John Paul of the Atlantic Policy Congress of First Nations Chief Secretariat says the remains will be treated through ceremony once they return.
John Paul, executive director with the Atlantic Policy Congress of First Nations Chief Secretariat, an advocacy organization for Mi’kmaq, Maliseet, Passamaquoddy and Innu communities, couldn’t be happier.
“It’s very good news that they finally heard our voices in the wilderness basically to actually listen,” says Paul.
“It is a positive undertaking on behalf of the museum and I think that [the remains] will be treated through ceremony when they’re brought back.”
Paul was unaware of the news until APTN informed him.
Miawpukek Chief Mi’sel Joe has been instrumental in the effort to have the Beothuk remains returned to Canada.
Misel Joe, the chief of the Miawpukek First Nation, a Mi’kmaq community located at Conne River, could not be reached by phone, but has been instrumental in fighting for the return of these remains and even travelling to Scotland on several occasions.
“Misel Joe from Newfoundland has been working on this for a number of years with the provinces, with the federal government and directly with the museum,” says Paul.
Watch Todd Lamirande’s APTN Investigates episode ‘Extinction Event’ here.
The National Museums Scotland, located in Edinburgh, is regarded as one of the leading museum groups in the United Kingdom and Europe that looks after collections of national and international importance.
No mention of funeral objects associated with burial to be repatriated
In November 2017, a formal request was made by the federal government to have the remains repatriated but a spokesperson with the department of Canadian Heritage wrote that the delay was because specific requirements were needed to complete the formal request.
A provincial spokesperson with the government of Newfoundland said at the time the request was complex based on the fact that there are no genealogical descendants that can represent the interests of Demasduit and Nonosabasut.
William Epps Cormack, the son of a Scottish merchant, stole the skulls and burial objects in 1827 and gave them to his mentor to be included in the collection at the University of Museum in Edinburgh, now called the National Museums Scotland.
According to a press release by the National Museums Scotland, the remains of two Beothuk people will be repatriated, but the release does not mention the funeral objects associated with the remains.

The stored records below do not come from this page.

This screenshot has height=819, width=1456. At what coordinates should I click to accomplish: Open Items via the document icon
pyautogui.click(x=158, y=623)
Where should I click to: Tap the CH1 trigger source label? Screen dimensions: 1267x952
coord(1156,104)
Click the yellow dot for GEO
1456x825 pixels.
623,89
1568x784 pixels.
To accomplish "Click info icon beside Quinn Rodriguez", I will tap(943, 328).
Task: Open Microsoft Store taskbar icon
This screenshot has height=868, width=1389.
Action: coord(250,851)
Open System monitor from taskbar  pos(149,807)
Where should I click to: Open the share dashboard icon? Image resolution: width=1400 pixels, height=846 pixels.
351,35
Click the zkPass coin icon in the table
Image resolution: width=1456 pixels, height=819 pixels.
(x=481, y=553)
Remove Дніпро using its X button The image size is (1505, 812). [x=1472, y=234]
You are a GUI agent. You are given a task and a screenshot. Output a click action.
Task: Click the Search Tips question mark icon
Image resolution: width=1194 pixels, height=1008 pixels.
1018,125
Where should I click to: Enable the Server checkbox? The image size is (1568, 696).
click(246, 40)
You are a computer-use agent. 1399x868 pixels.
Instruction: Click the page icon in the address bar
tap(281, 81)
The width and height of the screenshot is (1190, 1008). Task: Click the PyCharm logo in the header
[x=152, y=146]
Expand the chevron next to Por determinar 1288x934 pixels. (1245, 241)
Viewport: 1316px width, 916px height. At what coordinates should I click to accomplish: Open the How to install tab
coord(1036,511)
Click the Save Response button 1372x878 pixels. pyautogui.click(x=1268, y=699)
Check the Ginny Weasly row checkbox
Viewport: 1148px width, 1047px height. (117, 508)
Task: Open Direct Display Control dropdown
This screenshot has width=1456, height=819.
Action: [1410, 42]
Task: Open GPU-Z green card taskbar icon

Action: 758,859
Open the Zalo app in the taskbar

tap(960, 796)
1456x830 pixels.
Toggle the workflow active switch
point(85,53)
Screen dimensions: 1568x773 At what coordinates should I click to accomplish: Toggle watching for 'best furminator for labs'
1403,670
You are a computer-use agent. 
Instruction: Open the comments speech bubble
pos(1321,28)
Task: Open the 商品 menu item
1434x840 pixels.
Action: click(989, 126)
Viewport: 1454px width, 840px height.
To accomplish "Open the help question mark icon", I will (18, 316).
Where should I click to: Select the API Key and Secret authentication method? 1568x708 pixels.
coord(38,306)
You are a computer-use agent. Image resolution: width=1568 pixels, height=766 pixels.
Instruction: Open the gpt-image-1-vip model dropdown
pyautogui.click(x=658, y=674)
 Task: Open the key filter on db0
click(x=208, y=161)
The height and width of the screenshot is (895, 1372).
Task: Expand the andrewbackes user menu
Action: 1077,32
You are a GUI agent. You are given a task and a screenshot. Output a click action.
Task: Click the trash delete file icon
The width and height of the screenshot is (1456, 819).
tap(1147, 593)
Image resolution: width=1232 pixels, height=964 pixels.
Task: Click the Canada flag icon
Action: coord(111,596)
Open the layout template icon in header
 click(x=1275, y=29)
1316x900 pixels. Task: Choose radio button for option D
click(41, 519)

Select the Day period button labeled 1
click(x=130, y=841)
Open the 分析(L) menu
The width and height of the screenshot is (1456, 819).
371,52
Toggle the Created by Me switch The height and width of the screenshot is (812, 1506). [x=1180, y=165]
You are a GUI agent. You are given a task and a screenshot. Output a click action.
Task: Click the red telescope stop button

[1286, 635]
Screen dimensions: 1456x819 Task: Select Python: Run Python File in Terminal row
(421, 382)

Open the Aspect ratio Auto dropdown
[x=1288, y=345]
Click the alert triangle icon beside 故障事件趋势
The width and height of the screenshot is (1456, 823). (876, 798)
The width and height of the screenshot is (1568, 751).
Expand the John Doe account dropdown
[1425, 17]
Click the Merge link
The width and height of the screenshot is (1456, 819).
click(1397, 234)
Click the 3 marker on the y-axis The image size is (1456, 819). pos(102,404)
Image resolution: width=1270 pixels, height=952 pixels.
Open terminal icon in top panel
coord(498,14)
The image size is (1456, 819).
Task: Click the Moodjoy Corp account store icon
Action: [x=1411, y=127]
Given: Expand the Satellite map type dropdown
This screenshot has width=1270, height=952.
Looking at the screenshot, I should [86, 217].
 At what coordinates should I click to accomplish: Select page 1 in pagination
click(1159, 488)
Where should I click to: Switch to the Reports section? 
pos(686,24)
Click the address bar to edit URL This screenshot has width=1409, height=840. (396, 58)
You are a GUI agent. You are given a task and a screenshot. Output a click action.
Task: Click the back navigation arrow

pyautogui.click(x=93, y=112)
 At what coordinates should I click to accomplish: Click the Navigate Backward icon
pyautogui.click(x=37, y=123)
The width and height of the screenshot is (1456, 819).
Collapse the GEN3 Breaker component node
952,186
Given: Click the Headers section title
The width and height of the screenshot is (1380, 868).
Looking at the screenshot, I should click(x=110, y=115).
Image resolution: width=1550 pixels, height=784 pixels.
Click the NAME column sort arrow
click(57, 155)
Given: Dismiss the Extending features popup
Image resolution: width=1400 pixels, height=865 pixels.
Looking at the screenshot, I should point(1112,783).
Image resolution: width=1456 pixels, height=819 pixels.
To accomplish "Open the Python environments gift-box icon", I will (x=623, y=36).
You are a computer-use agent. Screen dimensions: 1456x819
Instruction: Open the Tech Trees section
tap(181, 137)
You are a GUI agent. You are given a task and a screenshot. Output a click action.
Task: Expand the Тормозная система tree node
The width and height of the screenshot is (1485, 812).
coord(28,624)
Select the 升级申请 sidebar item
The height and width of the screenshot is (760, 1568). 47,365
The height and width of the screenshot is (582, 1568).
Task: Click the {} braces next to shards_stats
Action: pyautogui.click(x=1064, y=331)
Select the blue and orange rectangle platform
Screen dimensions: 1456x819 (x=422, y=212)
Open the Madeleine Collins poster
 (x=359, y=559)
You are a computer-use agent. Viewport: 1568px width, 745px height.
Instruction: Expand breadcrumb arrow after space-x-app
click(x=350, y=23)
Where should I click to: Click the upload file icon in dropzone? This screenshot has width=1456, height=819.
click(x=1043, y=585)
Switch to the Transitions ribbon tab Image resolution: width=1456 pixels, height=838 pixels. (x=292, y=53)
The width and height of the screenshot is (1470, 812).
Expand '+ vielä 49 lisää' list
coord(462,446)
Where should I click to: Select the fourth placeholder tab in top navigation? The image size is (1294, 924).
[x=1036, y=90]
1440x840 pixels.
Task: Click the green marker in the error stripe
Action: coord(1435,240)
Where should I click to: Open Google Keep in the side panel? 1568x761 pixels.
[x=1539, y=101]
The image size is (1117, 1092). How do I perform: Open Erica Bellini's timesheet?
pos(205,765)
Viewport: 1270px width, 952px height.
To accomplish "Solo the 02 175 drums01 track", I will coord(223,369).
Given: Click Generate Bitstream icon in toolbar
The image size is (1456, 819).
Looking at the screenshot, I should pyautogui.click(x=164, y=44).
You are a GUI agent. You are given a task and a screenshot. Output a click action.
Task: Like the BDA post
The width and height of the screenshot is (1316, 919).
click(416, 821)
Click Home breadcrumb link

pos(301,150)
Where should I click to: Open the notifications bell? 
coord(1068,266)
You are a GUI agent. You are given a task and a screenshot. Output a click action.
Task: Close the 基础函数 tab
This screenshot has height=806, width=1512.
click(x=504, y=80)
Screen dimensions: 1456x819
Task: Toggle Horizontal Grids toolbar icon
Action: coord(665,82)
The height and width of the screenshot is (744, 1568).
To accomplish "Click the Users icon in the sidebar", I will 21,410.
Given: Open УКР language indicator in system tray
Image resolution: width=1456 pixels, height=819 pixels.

APTN asked the National Museums Scotland what will become of those items and was told by a spokesperson that “it is not our current policy to consider transfer of items in the collection outside of the category of human remains.”
The spokesperson also stated the two Beothuk remains will be handed over to a representative from the Canadian Museum of History, and are currently discussing arrangements to make this happen.
Not only are museums housing numerous Indigenous human remains and artifacts, but universities are too.
APTN Investigates reported hundreds of human remains ranging from small bones fragments to complete skeletons and some from as far back as the ninth century held at universities across Canada.
Many of those human remains have been with the universities since the 1920s and are stored in plastic bins, wooden trays to even cardboard boxes.